The kind of God who appeals to most people today would be easygoing in His tolerance of
our offenses. He would be gentle, kind, accommodating, and would have no violent reactions.
Unhappily, even in the church we seem to have lost the vision of the majesty of God. There
is much shallowness and levity among us. Prophets and psalmists would probably say of us that
“there is no fear of God before their eyes.” In public worship our habit is to slouch or squat; we
do not kneel nowadays, let alone prostrate ourselves in humility before God. It is more
characteristic of us to clap our hands with joy than to blush with shame or tears. We saunter up to
God to claim His patronage and friendship; it does not occur to us that He might send us away.
We need to hear again the apostle Peter’s sobering words: “Since you call on a Father who
judges each man’s work impartially, live your lives … in reverent fear” (1 Peter 1:17).

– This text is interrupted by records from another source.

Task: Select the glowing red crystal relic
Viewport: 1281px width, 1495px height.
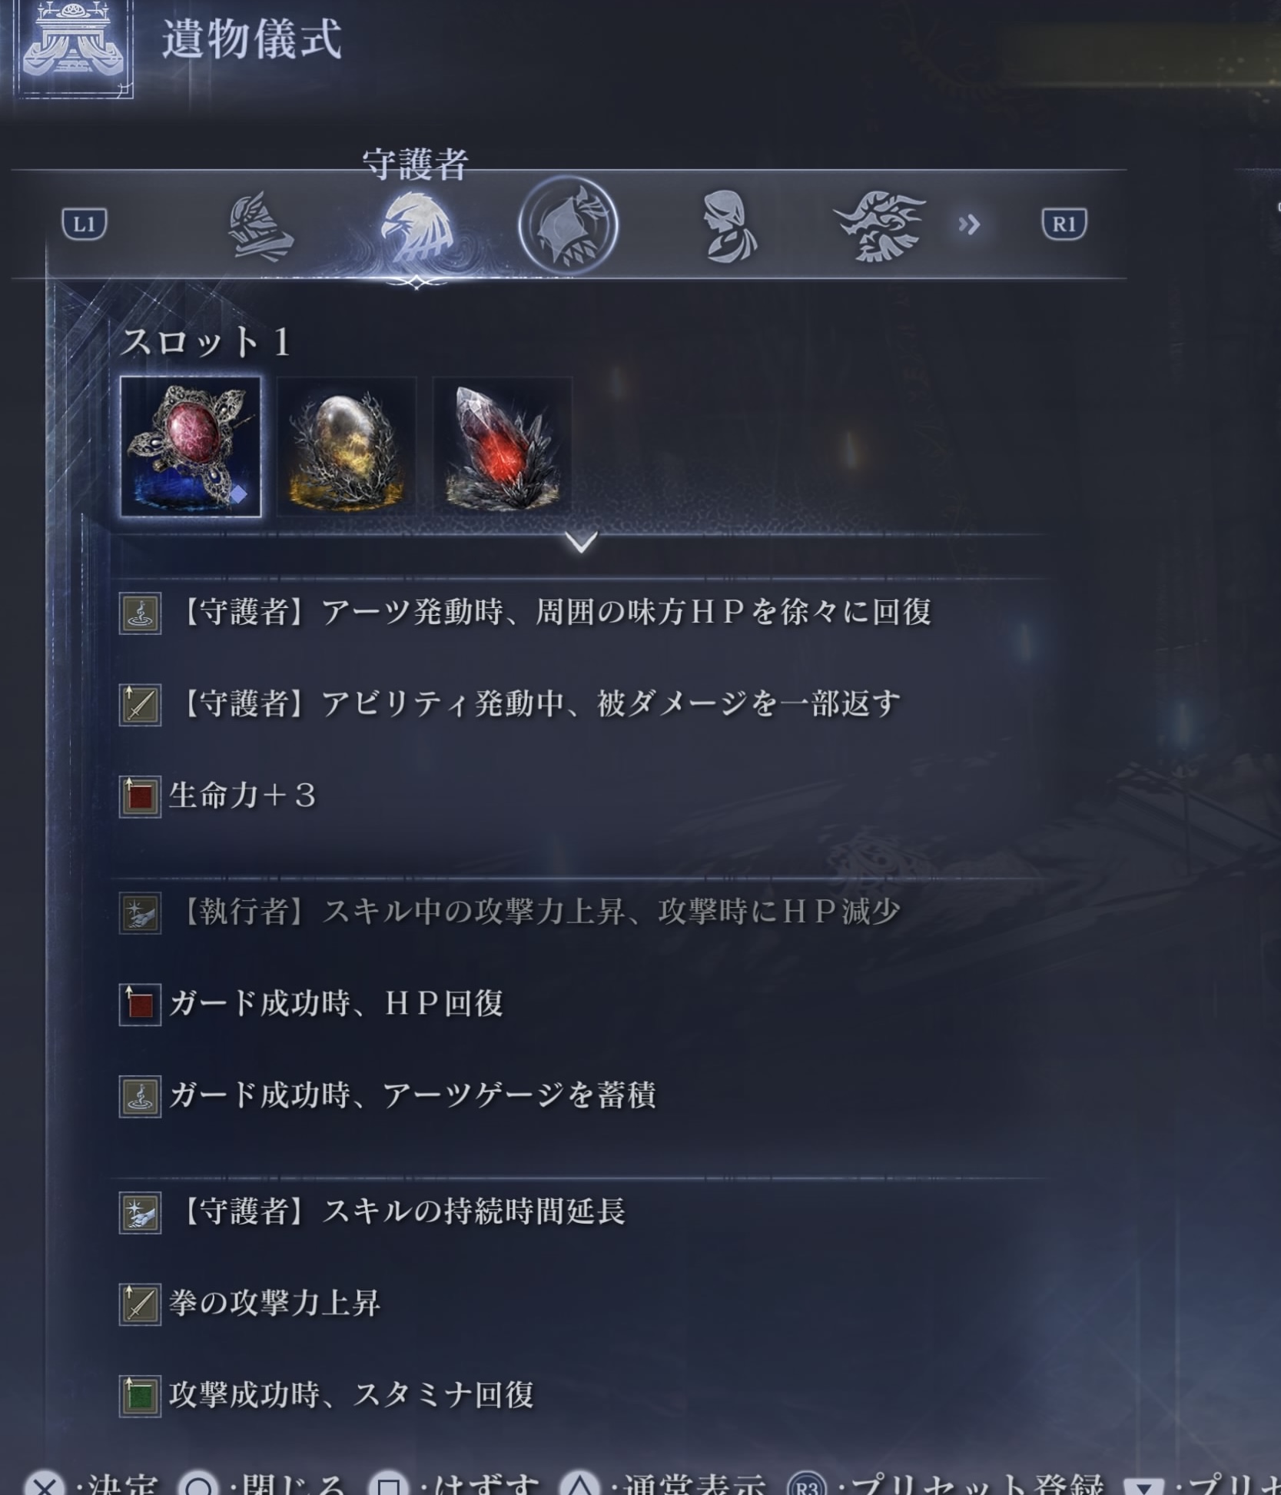Action: 503,447
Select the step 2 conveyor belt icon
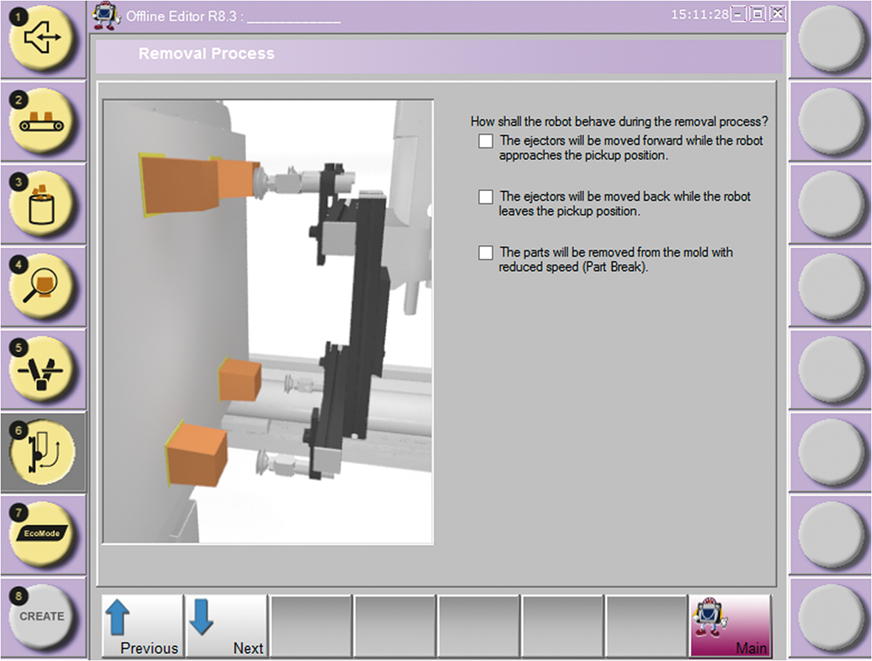 (x=43, y=120)
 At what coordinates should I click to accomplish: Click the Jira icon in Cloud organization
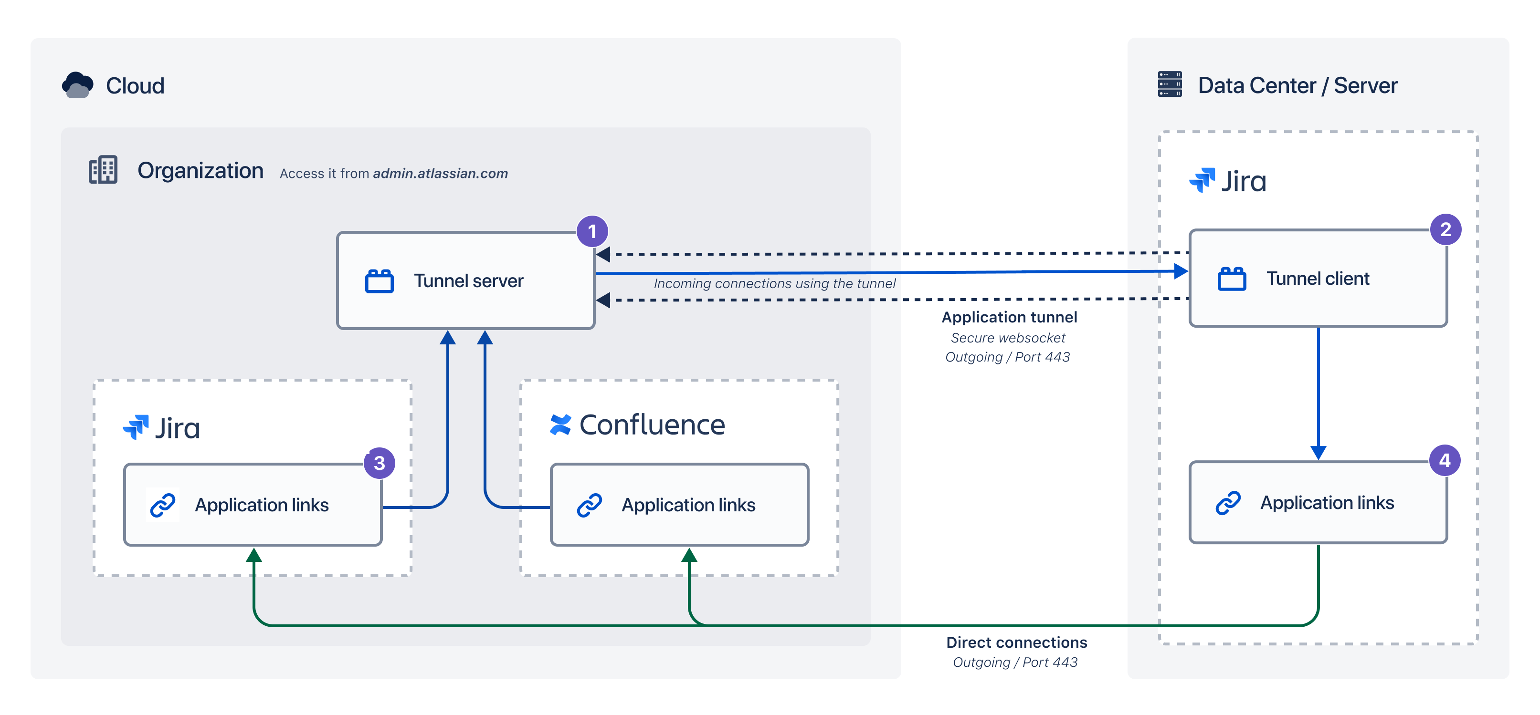click(x=127, y=425)
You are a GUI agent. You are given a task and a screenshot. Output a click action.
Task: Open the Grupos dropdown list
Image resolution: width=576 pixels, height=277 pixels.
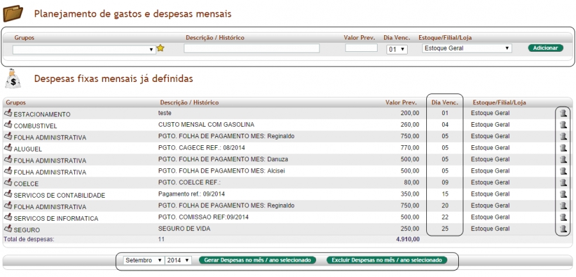84,49
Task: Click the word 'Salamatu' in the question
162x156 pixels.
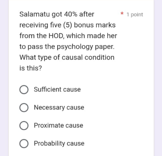Action: pos(35,14)
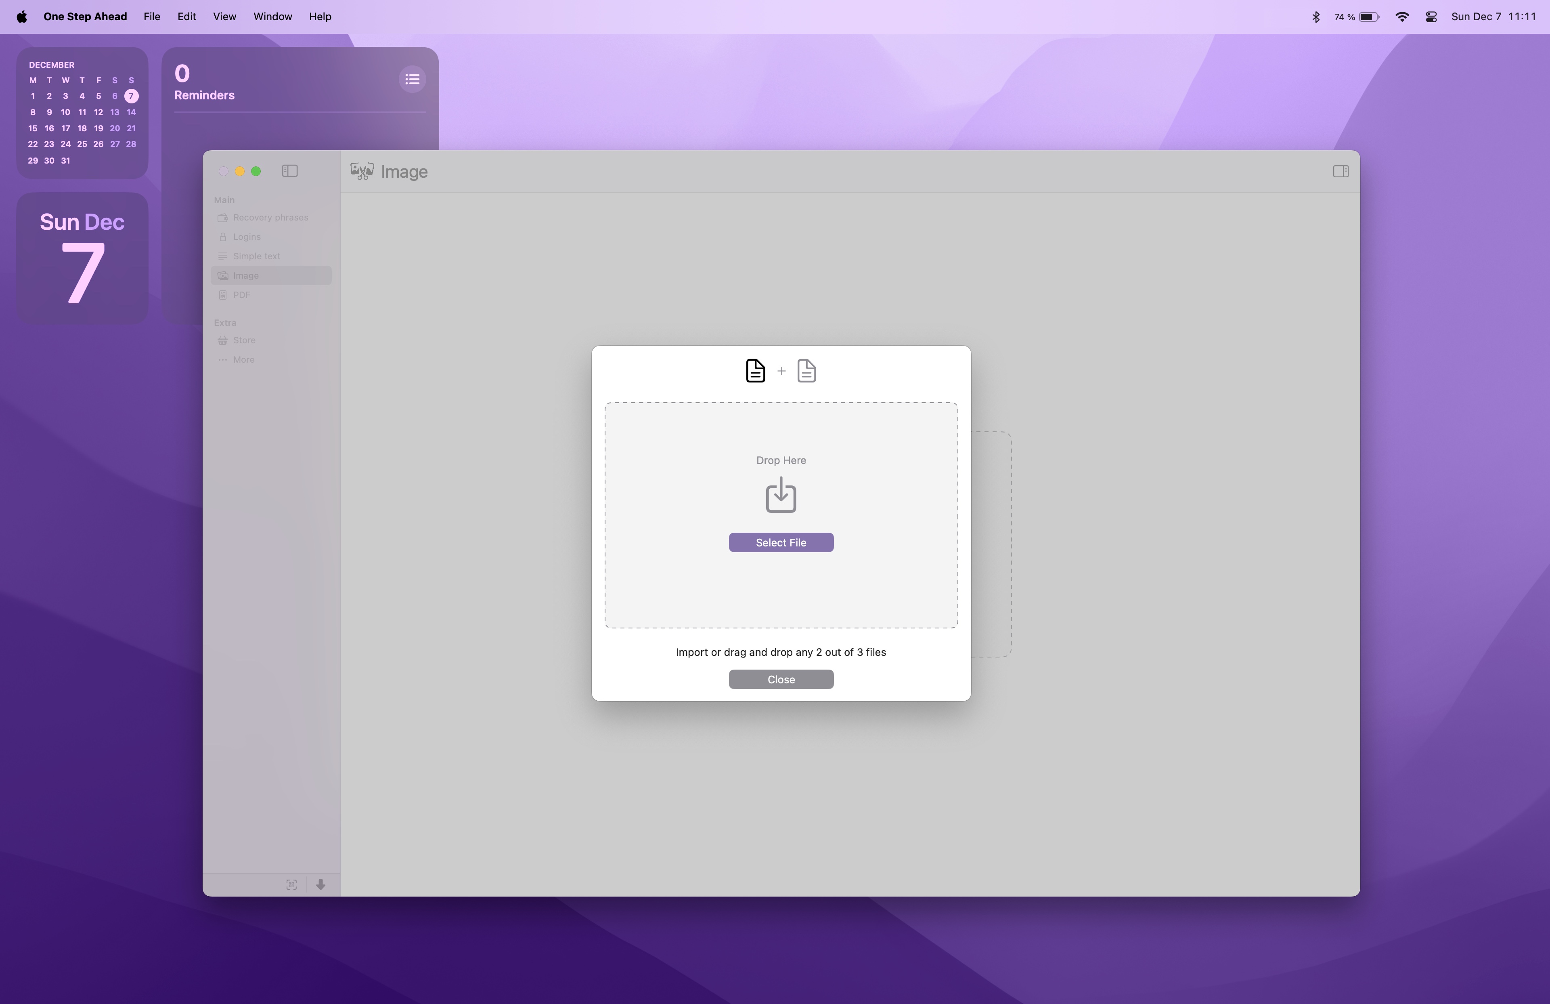1550x1004 pixels.
Task: Open the Window menu
Action: [272, 16]
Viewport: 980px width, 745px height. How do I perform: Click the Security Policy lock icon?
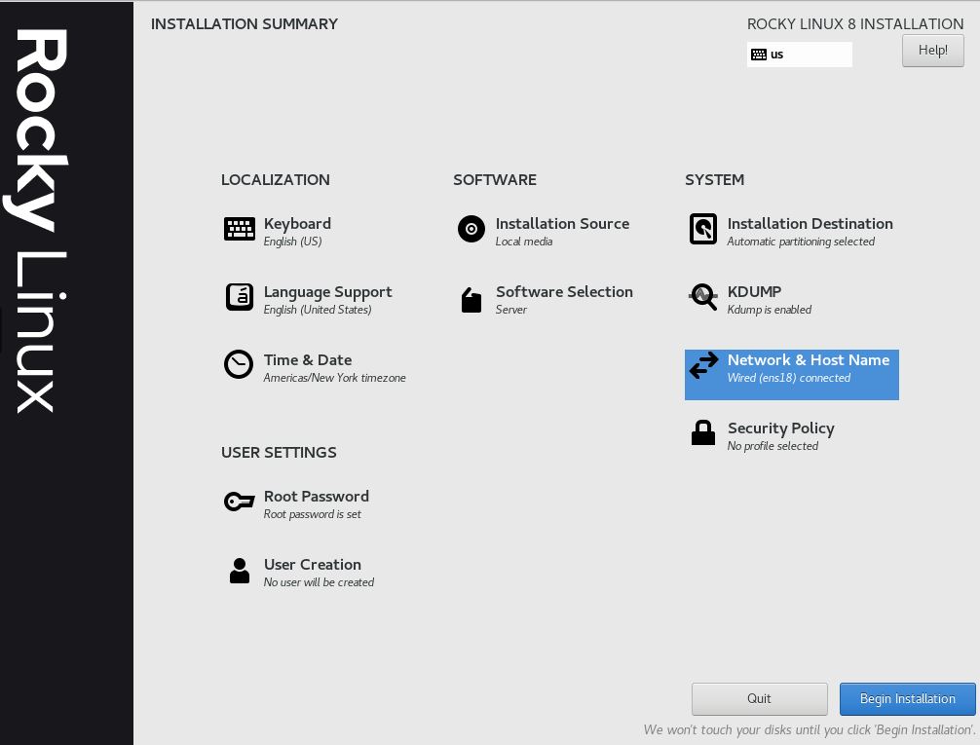703,433
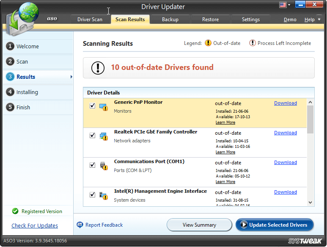
Task: Click the play icon on Update Selected Drivers
Action: pos(243,225)
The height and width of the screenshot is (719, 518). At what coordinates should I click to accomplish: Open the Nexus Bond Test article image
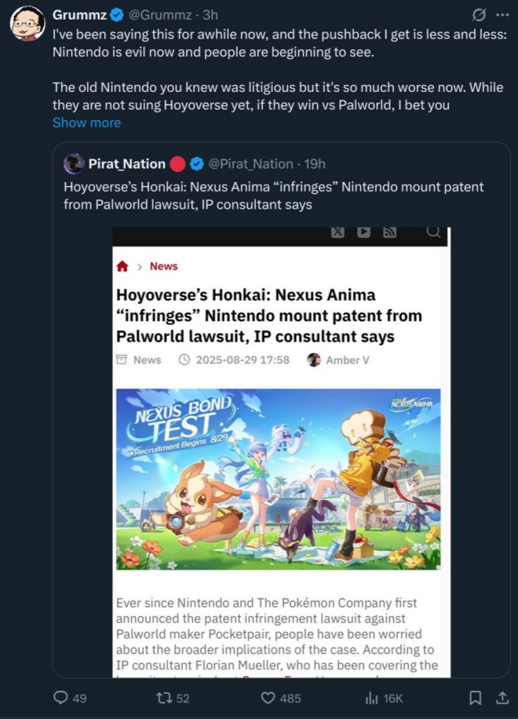coord(278,479)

In other words, if we dare to call our judge our Father, we must beware of presuming on
Him. It must even be said that our evangelical emphasis in the atonement is dangerous if we
come to it too quickly. We learn to appreciate the access to God that Christ has won for us only
after we have first seen God’s inaccessibility to sinners. We can cry “Hallelujah” with
authenticity only after we have first cried “Woe is me, for I am lost.”

John Stott
from the Lincoln Bible Reader
“But you have come to Mount Zion and to the city of the living God, the heavenly Jerusalem, and
to myriads of angels, to the general assembly and church of the firstborn who are enrolled in
heaven, and to God, the Judge of all, and to the spirits of the righteous made perfect, and to
Jesus, the mediator of a new covenant, and to the sprinkled blood which speaks better than the
blood of Abel … Therefore, since we receive a kingdom which cannot be shaken, let us show our
gratitude by which we may offer to God an acceptable service with reverence and awe; for our
God is a consuming fire” (Hebrews 12:22-24, 28-29).